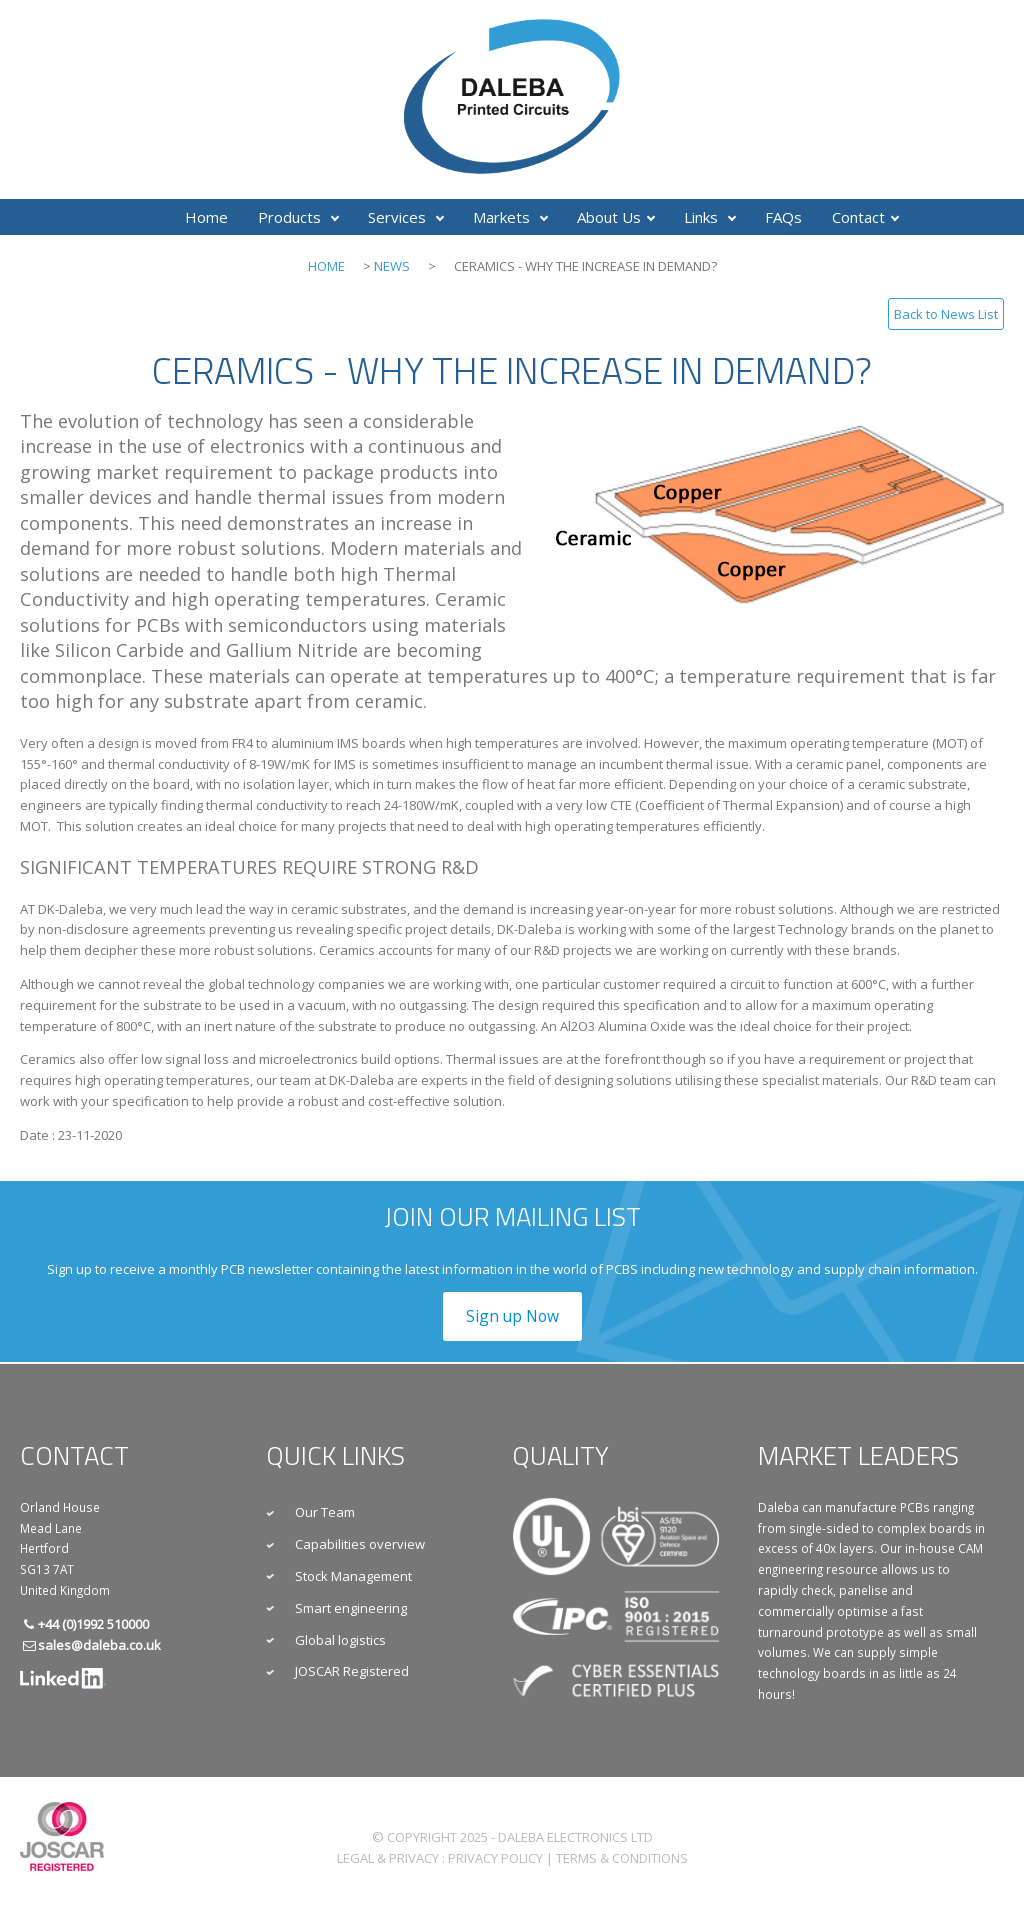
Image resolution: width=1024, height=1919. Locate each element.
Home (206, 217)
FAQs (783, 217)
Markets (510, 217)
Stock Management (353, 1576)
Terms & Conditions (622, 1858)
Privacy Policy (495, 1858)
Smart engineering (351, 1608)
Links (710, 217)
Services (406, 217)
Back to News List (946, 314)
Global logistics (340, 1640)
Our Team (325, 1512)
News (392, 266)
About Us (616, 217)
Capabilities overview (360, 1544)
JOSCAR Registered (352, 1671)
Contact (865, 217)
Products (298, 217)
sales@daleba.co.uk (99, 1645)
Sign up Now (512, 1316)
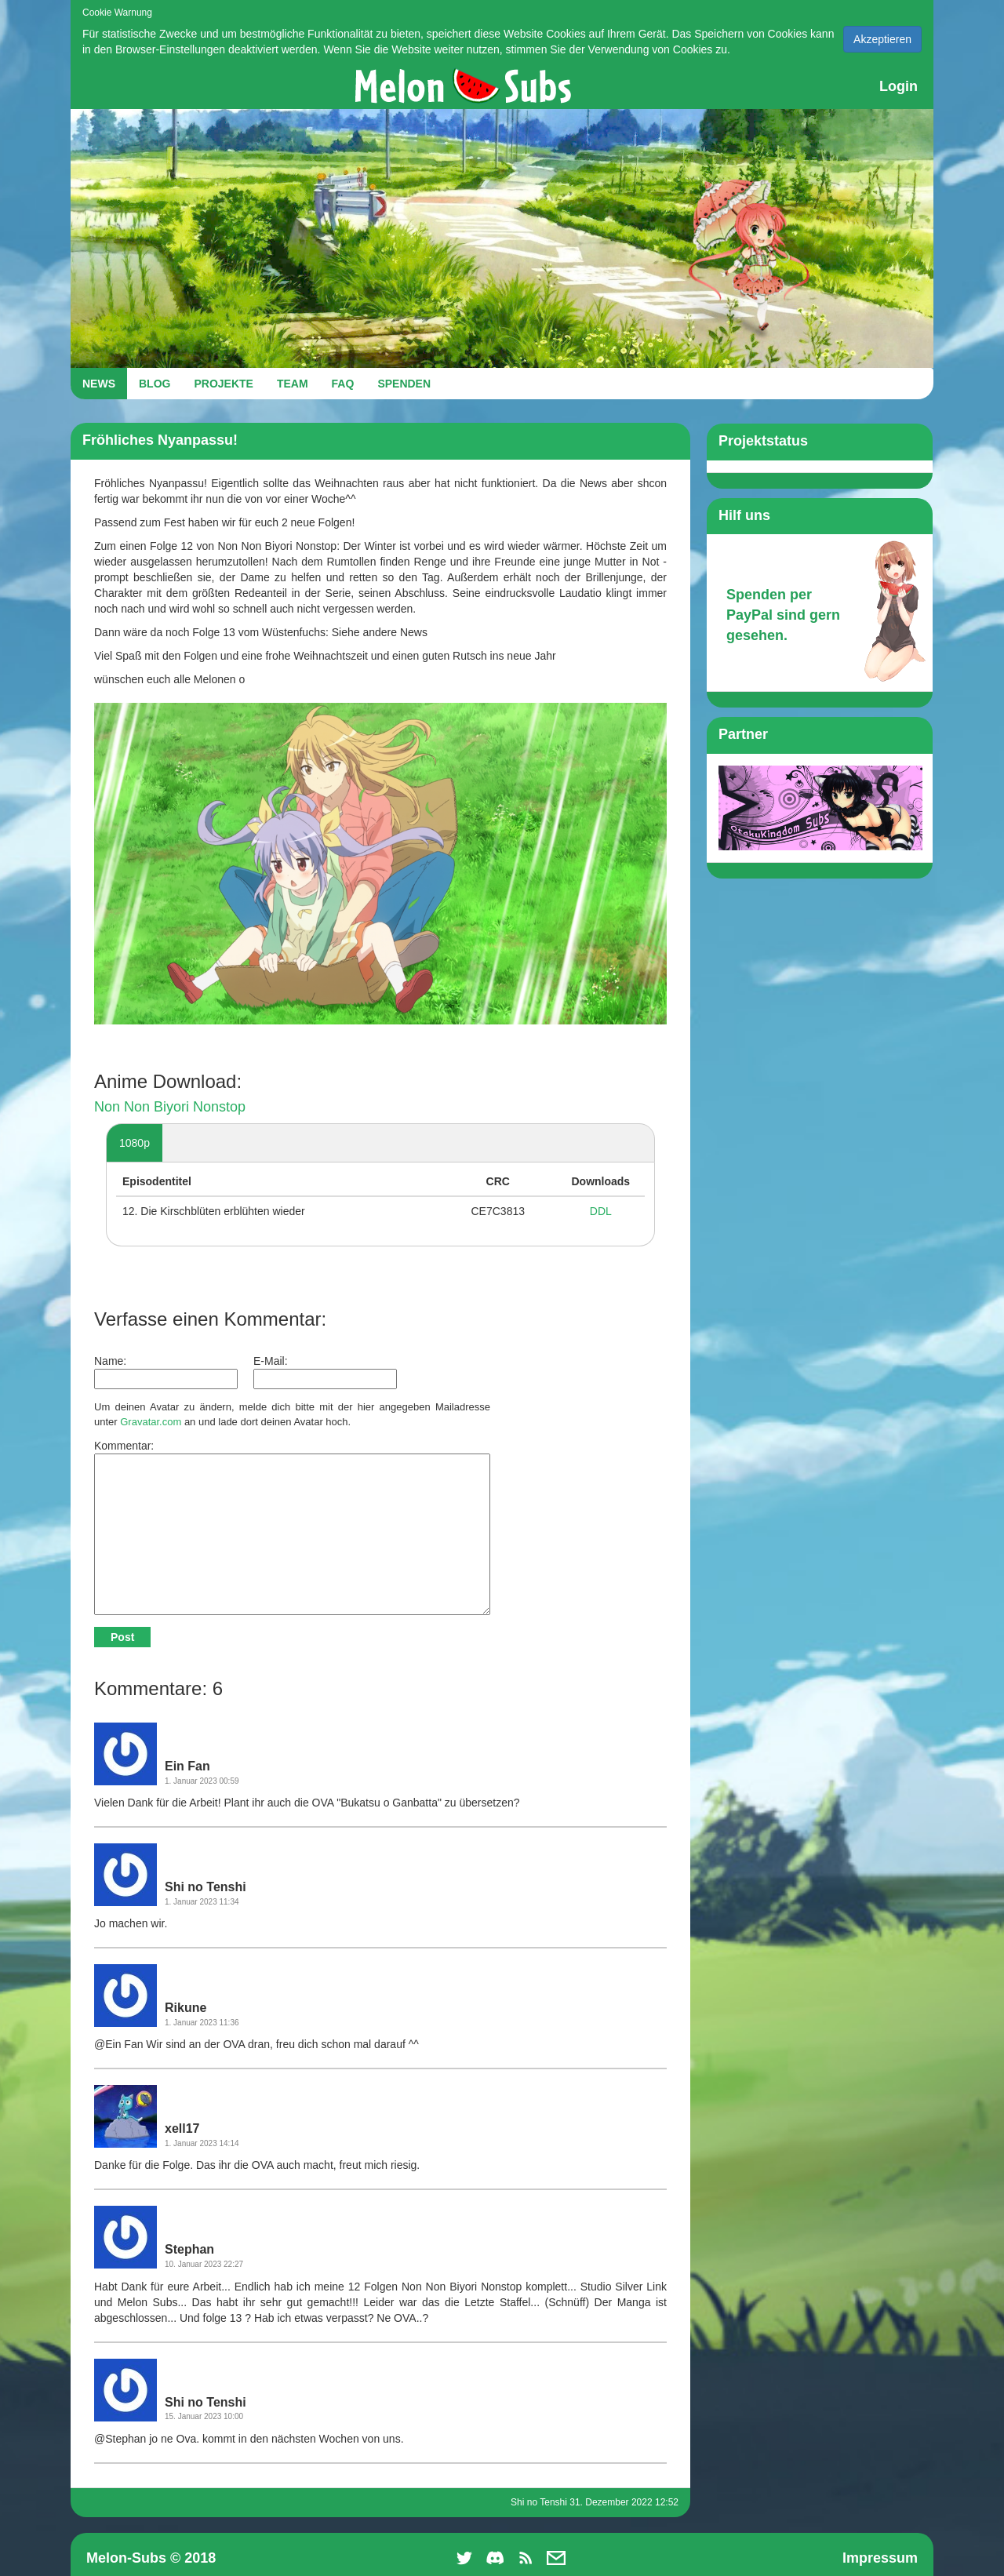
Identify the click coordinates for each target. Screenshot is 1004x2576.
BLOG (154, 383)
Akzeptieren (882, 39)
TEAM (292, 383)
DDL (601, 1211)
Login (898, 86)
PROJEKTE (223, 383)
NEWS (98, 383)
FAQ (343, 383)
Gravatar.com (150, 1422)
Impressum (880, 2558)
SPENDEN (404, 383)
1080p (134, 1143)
....................
REQUEST | Convert the data, from its first line through the line containing "BLOG (154, 383)" (both ends included), into a JSON list of strings with one string per line and no blank lines. Omit the pictures from the list.

RESULT OF THIS EXERCISE |
[
  "Image resolution: width=1024, height=1919. Locate each element.",
  "Home (206, 217)",
  "FAQs (783, 217)",
  "Markets (510, 217)",
  "Stock Management (353, 1576)",
  "Terms & Conditions (622, 1858)",
  "Privacy Policy (495, 1858)",
  "Smart engineering (351, 1608)",
  "Links (710, 217)",
  "Services (406, 217)",
  "Back to News List (946, 314)",
  "Global logistics (340, 1640)",
  "Our Team (325, 1512)",
  "News (392, 266)",
  "About Us (616, 217)",
  "Capabilities overview (360, 1544)",
  "JOSCAR Registered (352, 1671)",
  "Contact (865, 217)",
  "Products (298, 217)",
  "sales@daleba.co.uk (99, 1645)",
  "Sign up Now (512, 1316)",
  "Identify the click coordinates for each target. Screenshot is 1004x2576.",
  "BLOG (154, 383)"
]